Revenons à ce qui nous préoccupe, la souffrance silencieuse des enfants lorsqu’un parent présente un trouble psychique. Ici pas de faute au sens légal du terme, ni d’un côté ni de l’autre. Et pourtant, même dans ce contexte, le silence est peut-être lié à la notion de faute, tant la maladie psychique induit dans le système familial tout entier le sentiment de culpabilité, voire de honte. Si bien souvent on évite de parler de la maladie psychique à l’enfant ou si on lui demande de ne pas faire trop de bruit en présence de son parent malade psychiquement, c’est peut-être pour ne pas réveiller la culpabilité.

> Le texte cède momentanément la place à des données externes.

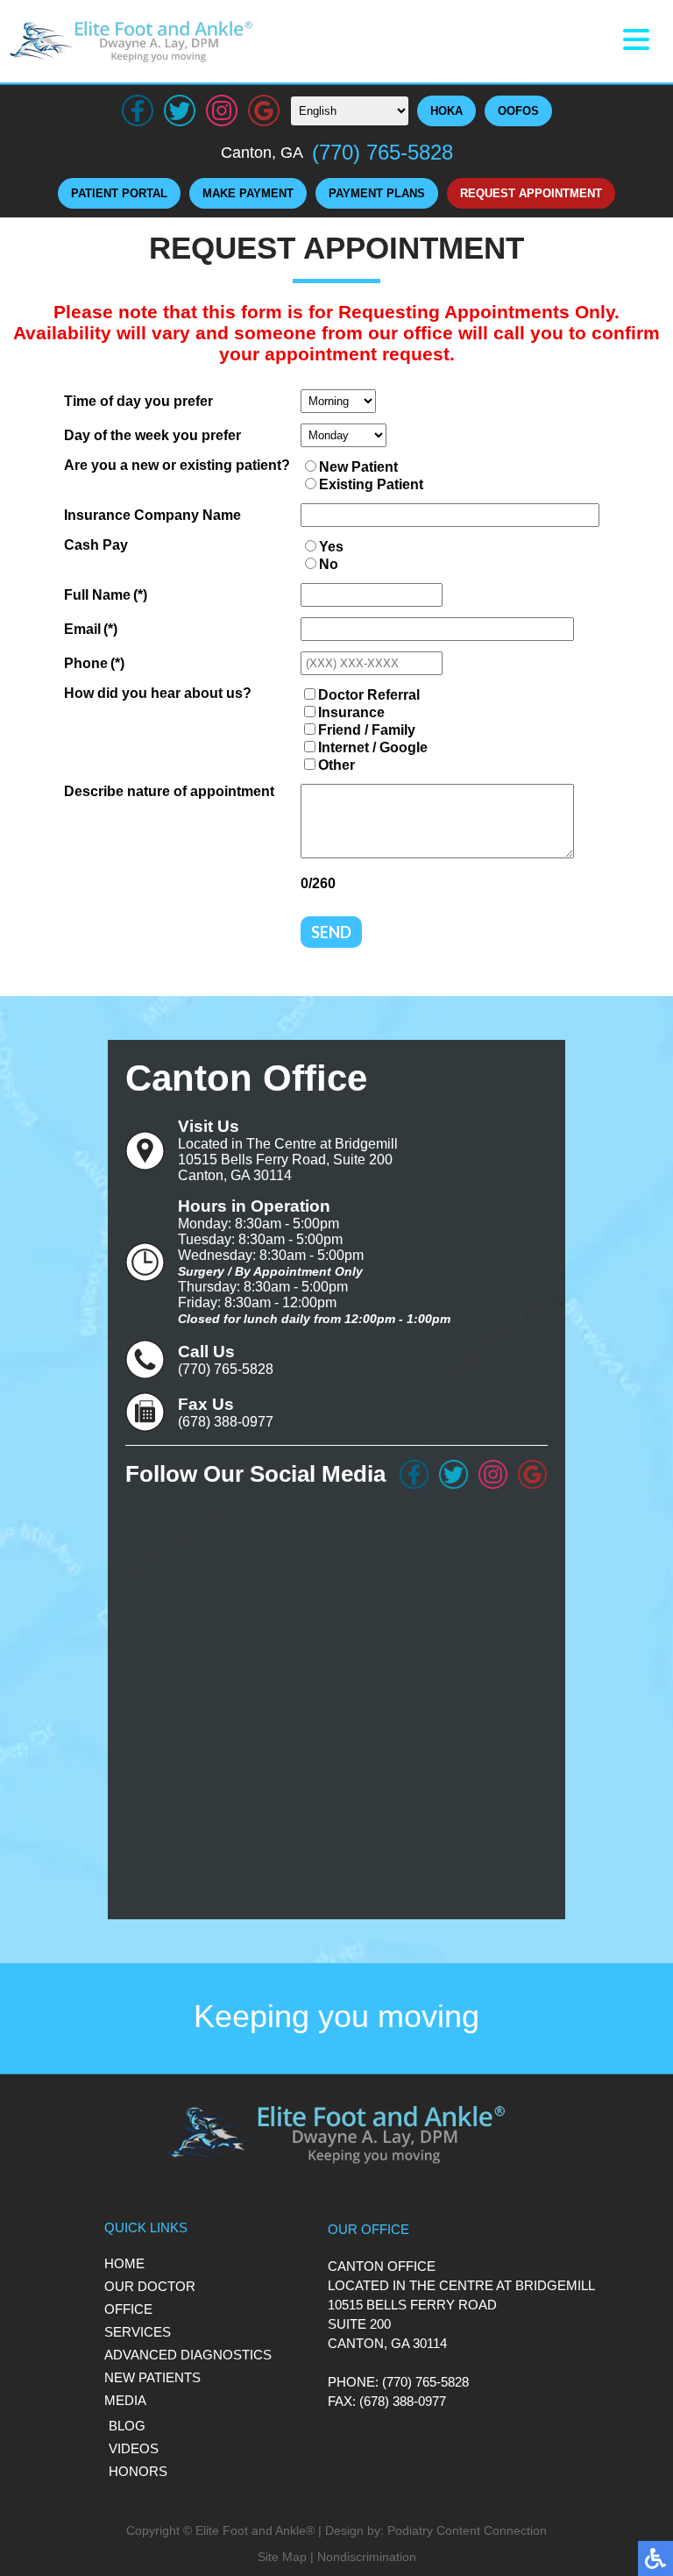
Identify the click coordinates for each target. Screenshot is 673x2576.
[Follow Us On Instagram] (493, 1474)
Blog (127, 2425)
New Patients (152, 2377)
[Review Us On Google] (532, 1474)
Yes (331, 546)
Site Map (282, 2557)
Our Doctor (149, 2286)
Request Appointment (531, 193)
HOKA (446, 110)
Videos (134, 2448)
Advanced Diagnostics (188, 2354)
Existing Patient (371, 484)
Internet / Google (373, 747)
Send (331, 932)
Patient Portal (119, 193)
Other (336, 765)
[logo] (131, 41)
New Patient (358, 466)
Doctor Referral (369, 694)
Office (128, 2309)
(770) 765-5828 (382, 152)
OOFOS (518, 110)
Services (137, 2331)
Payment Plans (377, 193)
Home (124, 2263)
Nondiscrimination (366, 2557)
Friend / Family (366, 729)
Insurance (351, 712)
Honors (138, 2471)
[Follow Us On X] (453, 1474)
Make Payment (248, 193)
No (328, 564)
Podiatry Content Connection (467, 2530)
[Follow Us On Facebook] (414, 1474)
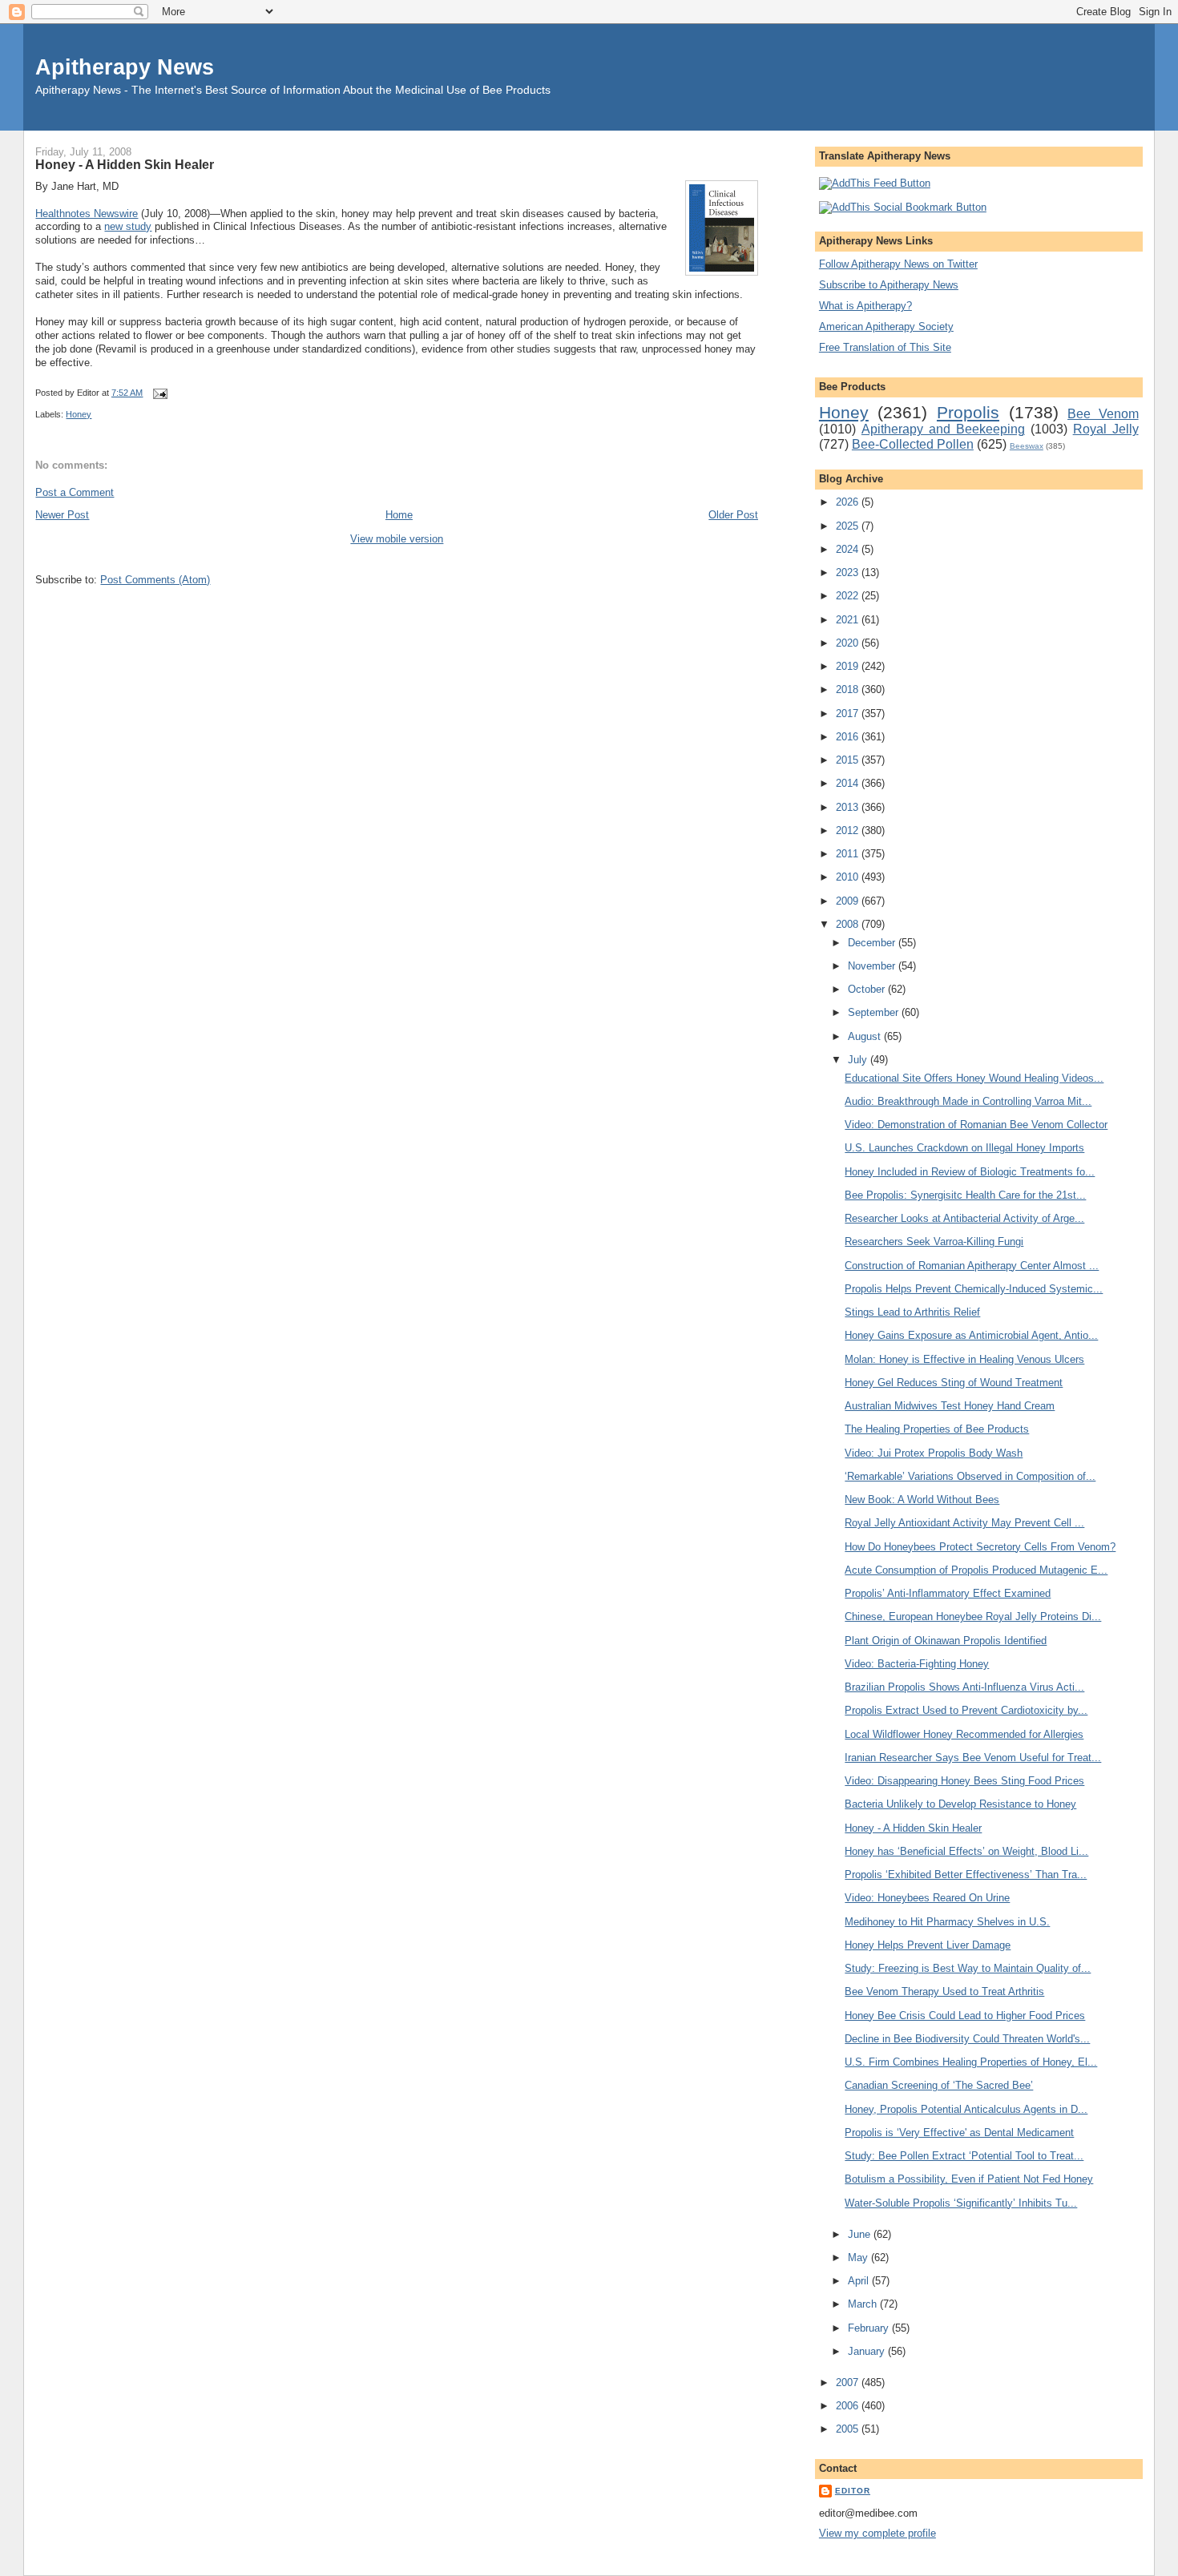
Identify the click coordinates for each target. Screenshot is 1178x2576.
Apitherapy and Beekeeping (943, 429)
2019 (848, 666)
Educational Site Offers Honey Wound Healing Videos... (974, 1078)
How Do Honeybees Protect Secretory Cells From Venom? (980, 1547)
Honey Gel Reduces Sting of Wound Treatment (954, 1383)
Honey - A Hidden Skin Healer (124, 164)
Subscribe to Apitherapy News (888, 285)
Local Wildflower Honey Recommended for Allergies (964, 1734)
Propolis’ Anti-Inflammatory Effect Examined (948, 1593)
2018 (848, 689)
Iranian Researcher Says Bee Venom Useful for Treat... (973, 1758)
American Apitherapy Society (886, 326)
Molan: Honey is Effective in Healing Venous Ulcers (964, 1359)
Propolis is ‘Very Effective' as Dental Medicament (959, 2133)
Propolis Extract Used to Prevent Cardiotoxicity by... (966, 1710)
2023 (848, 572)
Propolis (968, 412)
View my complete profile (877, 2533)
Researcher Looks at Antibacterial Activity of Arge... (964, 1218)
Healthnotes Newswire (86, 214)
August (866, 1036)
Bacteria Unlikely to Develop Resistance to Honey (960, 1804)
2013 (848, 807)
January (868, 2351)
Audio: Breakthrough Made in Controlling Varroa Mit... (968, 1101)
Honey (78, 414)
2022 (848, 596)
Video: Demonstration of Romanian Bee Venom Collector (976, 1125)
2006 (848, 2406)
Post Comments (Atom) (155, 580)
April (860, 2281)
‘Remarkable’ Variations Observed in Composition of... (970, 1476)
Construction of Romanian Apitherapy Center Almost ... (972, 1266)
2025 (848, 526)
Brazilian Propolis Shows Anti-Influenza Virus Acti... (964, 1687)
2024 (848, 549)
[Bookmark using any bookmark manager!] (902, 207)
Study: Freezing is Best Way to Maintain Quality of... (968, 1968)
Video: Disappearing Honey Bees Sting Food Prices (964, 1781)
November (873, 966)
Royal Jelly (1106, 429)
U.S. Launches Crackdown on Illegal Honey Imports (964, 1148)
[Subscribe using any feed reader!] (874, 183)
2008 (848, 924)
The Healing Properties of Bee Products (937, 1429)
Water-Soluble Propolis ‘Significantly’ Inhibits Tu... (961, 2203)
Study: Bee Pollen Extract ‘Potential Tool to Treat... (964, 2156)
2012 (848, 830)
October (868, 989)
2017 (848, 713)
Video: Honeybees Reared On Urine (927, 1898)
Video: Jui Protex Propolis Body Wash (934, 1453)
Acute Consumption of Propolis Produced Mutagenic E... (976, 1570)
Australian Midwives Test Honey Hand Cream (950, 1406)
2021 (848, 620)
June (860, 2234)
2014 (848, 783)
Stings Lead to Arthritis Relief (912, 1312)
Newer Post (62, 515)
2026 (848, 502)
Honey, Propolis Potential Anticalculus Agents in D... (966, 2109)
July (859, 1060)
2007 (848, 2382)
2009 (848, 901)
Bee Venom (1103, 414)
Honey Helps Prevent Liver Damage (928, 1945)
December (873, 943)
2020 (848, 643)
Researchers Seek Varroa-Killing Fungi (934, 1242)
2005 (848, 2429)
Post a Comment (74, 492)
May (859, 2257)
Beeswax (1026, 445)
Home (399, 515)
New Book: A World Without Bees (922, 1500)
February (870, 2328)
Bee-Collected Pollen (913, 444)
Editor (852, 2490)
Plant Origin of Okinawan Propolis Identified (946, 1641)
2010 (848, 877)
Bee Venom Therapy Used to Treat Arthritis (944, 1991)
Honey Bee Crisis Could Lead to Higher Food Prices (965, 2016)
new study (127, 226)
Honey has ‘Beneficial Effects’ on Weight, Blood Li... (966, 1851)
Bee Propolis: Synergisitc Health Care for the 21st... (965, 1195)
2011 (848, 854)
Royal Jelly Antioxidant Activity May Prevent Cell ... (964, 1523)
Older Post (733, 515)
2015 (848, 760)
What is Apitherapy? (865, 306)
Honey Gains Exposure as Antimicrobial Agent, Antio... (971, 1335)
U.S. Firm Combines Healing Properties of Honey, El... (971, 2062)
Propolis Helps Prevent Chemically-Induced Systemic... (974, 1289)
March (864, 2304)
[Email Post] (158, 392)
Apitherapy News (124, 66)
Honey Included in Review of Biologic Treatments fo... (970, 1172)
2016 (848, 737)
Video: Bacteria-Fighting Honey (917, 1664)
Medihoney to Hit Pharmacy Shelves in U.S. (947, 1922)
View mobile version (396, 539)
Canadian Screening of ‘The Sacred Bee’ (939, 2085)
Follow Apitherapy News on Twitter (898, 264)
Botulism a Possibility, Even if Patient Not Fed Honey (969, 2179)
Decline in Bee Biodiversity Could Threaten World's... (967, 2039)
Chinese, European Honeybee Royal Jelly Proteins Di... (973, 1617)
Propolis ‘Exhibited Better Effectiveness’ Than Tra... (966, 1875)
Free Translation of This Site (885, 347)
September (875, 1012)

Alors l’enfant et sa famille sont-ils inexorablement condamnés à pousser le poids du silence de la maladie mentale ? Pas forcément … S’ils ont la chance de rencontrer des personnes qui vont les aider à en parler, s’ils ont la chance de rencontrer des personnes qui comme Cathy Caulier, sont capables de faire parler les pierres.

Je laisse le soin à Isabelle Neirynck de présenter l’oratrice ou plutôt la lithophoniste du jour (du grec lithos = pierre et du grec phonè = la voix).

Voir en ligne : Article de Georges Dumézil

Notes

[1Dumézil, G. (1990). Le crime de Sisyphe. L’Homme, 30, 5-12.